Rubyrecka · 16/07/2021 22:16

Wow that's disgusting!!! I'm not surprised he's on the couch I'd be out the door.

PotteringAlong · 16/07/2021 22:22

You’re lucky your marriage isn’t over: yes, you are completely and utterly in the wrong.

KitKatKong · 16/07/2021 22:55

You should book a private scan as an apology so he can see the baby and properly apologise to him. My husband would quite rightly be furious.
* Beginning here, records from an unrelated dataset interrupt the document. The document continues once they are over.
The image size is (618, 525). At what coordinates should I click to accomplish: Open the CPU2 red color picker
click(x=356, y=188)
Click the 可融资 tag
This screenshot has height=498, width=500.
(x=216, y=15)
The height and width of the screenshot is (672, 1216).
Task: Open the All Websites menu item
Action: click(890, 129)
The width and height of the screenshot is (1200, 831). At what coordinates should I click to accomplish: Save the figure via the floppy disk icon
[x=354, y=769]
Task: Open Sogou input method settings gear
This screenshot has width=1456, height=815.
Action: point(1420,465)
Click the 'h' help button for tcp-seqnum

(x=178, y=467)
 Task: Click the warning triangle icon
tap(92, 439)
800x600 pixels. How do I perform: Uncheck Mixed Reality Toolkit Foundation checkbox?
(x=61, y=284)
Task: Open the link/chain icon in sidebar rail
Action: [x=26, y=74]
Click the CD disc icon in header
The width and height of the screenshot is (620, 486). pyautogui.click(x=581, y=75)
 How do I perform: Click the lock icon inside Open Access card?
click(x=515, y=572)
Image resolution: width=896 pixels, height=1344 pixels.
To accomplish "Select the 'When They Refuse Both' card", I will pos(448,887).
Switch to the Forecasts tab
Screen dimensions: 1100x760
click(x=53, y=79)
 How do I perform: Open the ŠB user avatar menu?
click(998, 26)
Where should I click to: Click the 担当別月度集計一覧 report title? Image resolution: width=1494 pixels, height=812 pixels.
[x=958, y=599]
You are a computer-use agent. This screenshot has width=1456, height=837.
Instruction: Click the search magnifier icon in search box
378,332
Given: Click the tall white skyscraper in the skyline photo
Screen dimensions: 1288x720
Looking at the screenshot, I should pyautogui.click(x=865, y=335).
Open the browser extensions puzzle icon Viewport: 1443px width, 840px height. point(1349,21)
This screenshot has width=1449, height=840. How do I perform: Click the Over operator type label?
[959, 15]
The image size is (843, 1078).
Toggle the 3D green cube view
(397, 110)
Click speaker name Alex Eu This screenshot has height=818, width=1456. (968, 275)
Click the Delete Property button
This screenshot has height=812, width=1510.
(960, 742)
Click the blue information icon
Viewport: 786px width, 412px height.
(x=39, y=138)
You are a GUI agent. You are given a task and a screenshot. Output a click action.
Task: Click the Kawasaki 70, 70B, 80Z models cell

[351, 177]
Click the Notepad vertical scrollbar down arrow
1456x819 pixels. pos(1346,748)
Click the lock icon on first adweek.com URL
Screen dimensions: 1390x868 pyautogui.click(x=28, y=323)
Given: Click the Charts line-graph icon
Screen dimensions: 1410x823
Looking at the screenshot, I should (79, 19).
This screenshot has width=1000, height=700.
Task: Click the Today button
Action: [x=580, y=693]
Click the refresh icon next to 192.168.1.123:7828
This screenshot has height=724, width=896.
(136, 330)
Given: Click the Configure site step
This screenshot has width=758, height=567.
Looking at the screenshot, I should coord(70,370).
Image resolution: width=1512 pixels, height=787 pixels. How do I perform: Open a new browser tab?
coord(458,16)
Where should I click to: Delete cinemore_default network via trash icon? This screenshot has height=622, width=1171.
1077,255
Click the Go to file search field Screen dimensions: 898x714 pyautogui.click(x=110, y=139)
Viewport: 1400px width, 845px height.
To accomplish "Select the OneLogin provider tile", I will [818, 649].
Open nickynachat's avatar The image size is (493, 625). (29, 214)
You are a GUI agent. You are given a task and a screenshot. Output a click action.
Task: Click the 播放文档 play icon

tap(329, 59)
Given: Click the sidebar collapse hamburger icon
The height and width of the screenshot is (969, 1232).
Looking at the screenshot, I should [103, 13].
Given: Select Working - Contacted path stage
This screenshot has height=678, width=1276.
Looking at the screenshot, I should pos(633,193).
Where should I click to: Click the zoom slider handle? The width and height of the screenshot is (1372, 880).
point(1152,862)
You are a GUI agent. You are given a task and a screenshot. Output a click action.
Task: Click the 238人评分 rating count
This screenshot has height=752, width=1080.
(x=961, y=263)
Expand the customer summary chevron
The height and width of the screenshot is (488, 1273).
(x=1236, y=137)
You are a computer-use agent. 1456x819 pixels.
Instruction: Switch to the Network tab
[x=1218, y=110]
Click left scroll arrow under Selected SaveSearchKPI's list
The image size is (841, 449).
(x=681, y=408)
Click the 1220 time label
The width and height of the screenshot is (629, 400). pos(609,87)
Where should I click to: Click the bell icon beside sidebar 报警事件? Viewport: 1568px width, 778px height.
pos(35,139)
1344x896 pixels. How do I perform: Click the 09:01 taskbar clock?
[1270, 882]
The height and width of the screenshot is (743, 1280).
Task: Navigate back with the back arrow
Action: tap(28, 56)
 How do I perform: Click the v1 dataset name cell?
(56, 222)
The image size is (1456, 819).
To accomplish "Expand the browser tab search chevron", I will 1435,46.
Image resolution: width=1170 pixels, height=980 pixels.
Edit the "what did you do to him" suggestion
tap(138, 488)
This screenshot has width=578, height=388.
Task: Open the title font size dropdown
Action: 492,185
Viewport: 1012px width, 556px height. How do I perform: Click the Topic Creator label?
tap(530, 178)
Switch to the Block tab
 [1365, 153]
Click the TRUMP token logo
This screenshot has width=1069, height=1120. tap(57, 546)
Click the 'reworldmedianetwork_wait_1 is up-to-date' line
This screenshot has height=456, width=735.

movingadviceneeded · 16/07/2021 23:03
Biscuit
Youvegotafriendinme · 16/07/2021 23:15

I can’t believe this is genuine. Not even for a second. Hmm

SmidgenofaPigeon · 16/07/2021 23:19

Ok.

aliasname · 16/07/2021 23:27

Were you very anxious about getting pregnant? I can understand being scared to tempt fate if you were worried about it.

Your husband is the person you should be able to share your worries and fears with ~ if anything had gone wrong he would hopefully be your main support. Do you share other problems with each other?